Items from a data source
# # # # # # #
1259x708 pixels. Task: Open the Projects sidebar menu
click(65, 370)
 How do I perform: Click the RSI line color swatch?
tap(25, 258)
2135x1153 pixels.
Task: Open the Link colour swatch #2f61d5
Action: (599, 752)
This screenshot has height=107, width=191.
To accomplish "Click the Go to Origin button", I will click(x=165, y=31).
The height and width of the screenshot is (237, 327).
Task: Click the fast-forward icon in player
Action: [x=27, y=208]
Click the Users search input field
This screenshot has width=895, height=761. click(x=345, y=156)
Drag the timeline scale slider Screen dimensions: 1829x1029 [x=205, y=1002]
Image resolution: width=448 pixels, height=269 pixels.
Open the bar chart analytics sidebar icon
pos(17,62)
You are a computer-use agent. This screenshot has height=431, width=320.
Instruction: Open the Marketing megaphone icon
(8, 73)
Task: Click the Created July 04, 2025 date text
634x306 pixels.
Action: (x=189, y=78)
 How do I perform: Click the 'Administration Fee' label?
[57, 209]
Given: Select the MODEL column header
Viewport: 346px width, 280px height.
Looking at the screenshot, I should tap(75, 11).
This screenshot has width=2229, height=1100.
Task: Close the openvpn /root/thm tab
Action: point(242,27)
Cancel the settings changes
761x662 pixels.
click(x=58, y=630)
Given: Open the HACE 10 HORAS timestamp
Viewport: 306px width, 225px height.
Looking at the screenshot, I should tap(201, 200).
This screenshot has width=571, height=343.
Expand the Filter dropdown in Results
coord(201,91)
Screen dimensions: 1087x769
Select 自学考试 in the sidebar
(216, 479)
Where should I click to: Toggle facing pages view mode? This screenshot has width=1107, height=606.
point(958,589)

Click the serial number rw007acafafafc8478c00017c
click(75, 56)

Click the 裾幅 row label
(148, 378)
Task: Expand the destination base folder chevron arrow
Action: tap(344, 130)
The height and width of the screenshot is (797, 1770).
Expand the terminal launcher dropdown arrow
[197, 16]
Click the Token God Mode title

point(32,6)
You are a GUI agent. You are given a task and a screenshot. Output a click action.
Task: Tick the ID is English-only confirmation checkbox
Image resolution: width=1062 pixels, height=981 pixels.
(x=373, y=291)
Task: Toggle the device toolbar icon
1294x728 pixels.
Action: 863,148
# # # # # # #
Print each of the entries above again, line for line, without changing a single character.

1259x708 pixels. Task: Open the Projects sidebar menu
click(65, 370)
 How do I perform: Click the RSI line color swatch?
tap(25, 258)
2135x1153 pixels.
Task: Open the Link colour swatch #2f61d5
Action: (599, 752)
This screenshot has height=107, width=191.
To accomplish "Click the Go to Origin button", I will click(x=165, y=31).
The height and width of the screenshot is (237, 327).
Task: Click the fast-forward icon in player
Action: [x=27, y=208]
Click the Users search input field
This screenshot has width=895, height=761. click(x=345, y=156)
Drag the timeline scale slider Screen dimensions: 1829x1029 [x=205, y=1002]
Image resolution: width=448 pixels, height=269 pixels.
Open the bar chart analytics sidebar icon
pos(17,62)
You are a computer-use agent. This screenshot has height=431, width=320.
Instruction: Open the Marketing megaphone icon
(8, 73)
Task: Click the Created July 04, 2025 date text
634x306 pixels.
Action: (x=189, y=78)
 How do I perform: Click the 'Administration Fee' label?
[57, 209]
Given: Select the MODEL column header
Viewport: 346px width, 280px height.
Looking at the screenshot, I should tap(75, 11).
This screenshot has width=2229, height=1100.
Task: Close the openvpn /root/thm tab
Action: point(242,27)
Cancel the settings changes
761x662 pixels.
click(x=58, y=630)
Given: Open the HACE 10 HORAS timestamp
Viewport: 306px width, 225px height.
Looking at the screenshot, I should tap(201, 200).
This screenshot has width=571, height=343.
Expand the Filter dropdown in Results
coord(201,91)
Screen dimensions: 1087x769
Select 自学考试 in the sidebar
(216, 479)
Where should I click to: Toggle facing pages view mode? This screenshot has width=1107, height=606.
point(958,589)

Click the serial number rw007acafafafc8478c00017c
click(75, 56)

Click the 裾幅 row label
(148, 378)
Task: Expand the destination base folder chevron arrow
Action: tap(344, 130)
The height and width of the screenshot is (797, 1770).
Expand the terminal launcher dropdown arrow
[197, 16]
Click the Token God Mode title

point(32,6)
You are a GUI agent. You are given a task and a screenshot. Output a click action.
Task: Tick the ID is English-only confirmation checkbox
Image resolution: width=1062 pixels, height=981 pixels.
(x=373, y=291)
Task: Toggle the device toolbar icon
1294x728 pixels.
Action: 863,148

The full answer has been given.